Tutorial: Optimizing Block Matrix Multiplication

This tutorial assumes that you have checked out a copy of opentuner. For guidelines on how to get opentuner set up, refer here.

Identifying a Program to Autotune

In order to do autotuning, you first need something to autotune. This will normally be your own program that you want to make either fast or better in some way. For this tutorial we will use a blocked version of matrix multiply as an example. We will use opentuner to find the optimal value of the block size parameter.

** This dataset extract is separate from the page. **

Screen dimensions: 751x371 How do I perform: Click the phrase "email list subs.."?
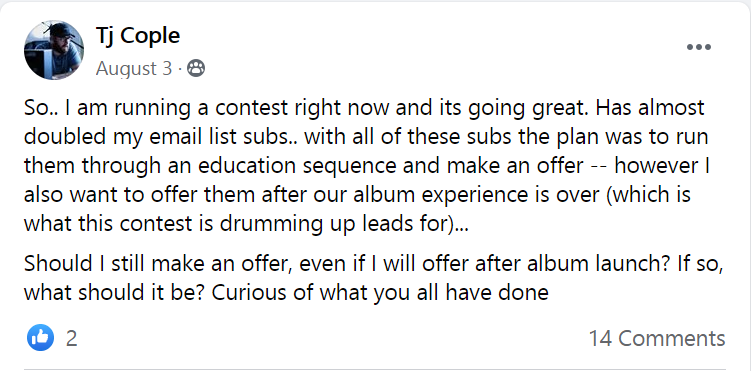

We will autotune the sample code below(based off of modification of code found here), making sure to take the block size as a compile time constant to the program.

Save the sample code below to examples/tutorials/mmm_block.cpp

#include <stdio.h>
#include <cstdlib>

#define N 100

int main(int argc, const char** argv)
{

  int n = BLOCK_SIZE * (N/BLOCK_SIZE);
  int a[N][N];
  int b[N][N];
  int c[N][N];
  int sum=0;
  for(int k1=0;k1<n;k1+=BLOCK_SIZE)
  {
      for(int j1=0;j1<n;j1+=BLOCK_SIZE)
      {
          for(int k1=0;k1<n;k1+=BLOCK_SIZE)
          {
              for(int i=0;i<n;i++)
              {
                  for(int j=j1;j<j1+BLOCK_SIZE;j++)
                  {
                      sum = c[i][j];
                      for(int k=k1;k<k1+BLOCK_SIZE;k++)
                      {
                          sum += a[i][k] * b[k][j];
                      }
                      c[i][j] = sum;
                  }
              }
          }
      }
         }
  return 0;
}

Creating a New Autotuner with Opentuner

Now we need to create a program that uses OpenTuner to optimize the program we just saved.

Save the following code to examples/tutorials/mmm_tuner.py

#!/usr/bin/env python
#
# Optimize blocksize of apps/mmm_block.cpp
#
# This is an extremely simplified version meant only for tutorials
#
import adddeps  # fix sys.path

import opentuner
from opentuner import ConfigurationManipulator
from opentuner import IntegerParameter
from opentuner import MeasurementInterface
from opentuner import Result


class GccFlagsTuner(MeasurementInterface):

  def manipulator(self):
    """
    Define the search space by creating a
    ConfigurationManipulator
    """
    manipulator = ConfigurationManipulator()
    manipulator.add_parameter(
      IntegerParameter('blockSize', 1, 10))
    return manipulator

  def run(self, desired_result, input, limit):
    """
    Compile and run a given configuration then
    return performance
    """
    cfg = desired_result.configuration.data

    gcc_cmd = 'g++ mmm_block.cpp '
    gcc_cmd += '-DBLOCK_SIZE='+ cfg['blockSize']
    gcc_cmd += ' -o ./tmp.bin'

    compile_result = self.call_program(gcc_cmd)
    assert compile_result['returncode'] == 0

    run_cmd = './tmp.bin'

    run_result = self.call_program(run_cmd)
    assert run_result['returncode'] == 0

    return Result(time=run_result['time'])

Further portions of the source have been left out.